● Instructions for the task: Each of the lines below must be retyped character for character.

Saved entries:
- - - - -

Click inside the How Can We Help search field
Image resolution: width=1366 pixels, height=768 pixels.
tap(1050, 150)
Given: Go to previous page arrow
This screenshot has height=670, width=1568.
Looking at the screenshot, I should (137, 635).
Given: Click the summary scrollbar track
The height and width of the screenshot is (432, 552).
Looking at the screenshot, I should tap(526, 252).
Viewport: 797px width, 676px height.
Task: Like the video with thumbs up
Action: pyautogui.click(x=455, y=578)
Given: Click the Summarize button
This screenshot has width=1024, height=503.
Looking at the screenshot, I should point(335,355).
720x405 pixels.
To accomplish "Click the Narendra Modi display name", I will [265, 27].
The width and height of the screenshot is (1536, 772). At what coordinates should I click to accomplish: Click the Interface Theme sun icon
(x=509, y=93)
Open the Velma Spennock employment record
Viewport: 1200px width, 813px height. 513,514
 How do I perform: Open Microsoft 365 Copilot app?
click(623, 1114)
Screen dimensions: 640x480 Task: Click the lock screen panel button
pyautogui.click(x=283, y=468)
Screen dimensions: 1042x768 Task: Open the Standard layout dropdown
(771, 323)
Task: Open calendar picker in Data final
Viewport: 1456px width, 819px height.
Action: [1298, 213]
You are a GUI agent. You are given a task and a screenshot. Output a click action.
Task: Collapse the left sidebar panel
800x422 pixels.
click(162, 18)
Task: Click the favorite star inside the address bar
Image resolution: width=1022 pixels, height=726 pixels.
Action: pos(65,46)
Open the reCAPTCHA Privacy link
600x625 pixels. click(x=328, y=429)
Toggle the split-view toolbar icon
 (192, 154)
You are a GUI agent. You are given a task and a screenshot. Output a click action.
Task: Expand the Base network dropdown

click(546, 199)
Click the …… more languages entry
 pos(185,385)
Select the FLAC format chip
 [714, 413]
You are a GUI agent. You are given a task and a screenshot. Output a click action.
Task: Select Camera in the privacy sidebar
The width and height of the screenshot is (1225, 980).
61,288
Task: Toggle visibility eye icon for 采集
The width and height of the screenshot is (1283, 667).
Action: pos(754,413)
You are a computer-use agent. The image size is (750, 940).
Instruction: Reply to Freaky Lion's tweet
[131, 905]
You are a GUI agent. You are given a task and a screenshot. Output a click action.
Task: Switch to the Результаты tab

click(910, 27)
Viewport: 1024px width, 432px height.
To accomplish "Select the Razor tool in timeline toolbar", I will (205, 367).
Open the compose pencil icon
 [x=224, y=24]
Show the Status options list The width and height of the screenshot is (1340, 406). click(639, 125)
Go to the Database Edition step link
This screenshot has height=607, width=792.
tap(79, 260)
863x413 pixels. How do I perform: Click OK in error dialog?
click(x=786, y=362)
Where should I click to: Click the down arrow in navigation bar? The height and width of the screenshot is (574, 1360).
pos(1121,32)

- - - - -

● Reply:
Click inside the How Can We Help search field
Image resolution: width=1366 pixels, height=768 pixels.
tap(1050, 150)
Given: Go to previous page arrow
This screenshot has height=670, width=1568.
Looking at the screenshot, I should (137, 635).
Given: Click the summary scrollbar track
The height and width of the screenshot is (432, 552).
Looking at the screenshot, I should tap(526, 252).
Viewport: 797px width, 676px height.
Task: Like the video with thumbs up
Action: pyautogui.click(x=455, y=578)
Given: Click the Summarize button
This screenshot has width=1024, height=503.
Looking at the screenshot, I should point(335,355).
720x405 pixels.
To accomplish "Click the Narendra Modi display name", I will [265, 27].
The width and height of the screenshot is (1536, 772). At what coordinates should I click to accomplish: Click the Interface Theme sun icon
(x=509, y=93)
Open the Velma Spennock employment record
Viewport: 1200px width, 813px height. 513,514
 How do I perform: Open Microsoft 365 Copilot app?
click(623, 1114)
Screen dimensions: 640x480 Task: Click the lock screen panel button
pyautogui.click(x=283, y=468)
Screen dimensions: 1042x768 Task: Open the Standard layout dropdown
(771, 323)
Task: Open calendar picker in Data final
Viewport: 1456px width, 819px height.
Action: [1298, 213]
You are a GUI agent. You are given a task and a screenshot. Output a click action.
Task: Collapse the left sidebar panel
800x422 pixels.
click(162, 18)
Task: Click the favorite star inside the address bar
Image resolution: width=1022 pixels, height=726 pixels.
Action: pos(65,46)
Open the reCAPTCHA Privacy link
600x625 pixels. click(x=328, y=429)
Toggle the split-view toolbar icon
 (192, 154)
You are a GUI agent. You are given a task and a screenshot. Output a click action.
Task: Expand the Base network dropdown

click(546, 199)
Click the …… more languages entry
 pos(185,385)
Select the FLAC format chip
 [714, 413]
You are a GUI agent. You are given a task and a screenshot. Output a click action.
Task: Select Camera in the privacy sidebar
The width and height of the screenshot is (1225, 980).
61,288
Task: Toggle visibility eye icon for 采集
The width and height of the screenshot is (1283, 667).
Action: pos(754,413)
You are a computer-use agent. The image size is (750, 940).
Instruction: Reply to Freaky Lion's tweet
[131, 905]
You are a GUI agent. You are given a task and a screenshot. Output a click action.
Task: Switch to the Результаты tab

click(910, 27)
Viewport: 1024px width, 432px height.
To accomplish "Select the Razor tool in timeline toolbar", I will (205, 367).
Open the compose pencil icon
 [x=224, y=24]
Show the Status options list The width and height of the screenshot is (1340, 406). click(639, 125)
Go to the Database Edition step link
This screenshot has height=607, width=792.
tap(79, 260)
863x413 pixels. How do I perform: Click OK in error dialog?
click(x=786, y=362)
Where should I click to: Click the down arrow in navigation bar? The height and width of the screenshot is (574, 1360).
pos(1121,32)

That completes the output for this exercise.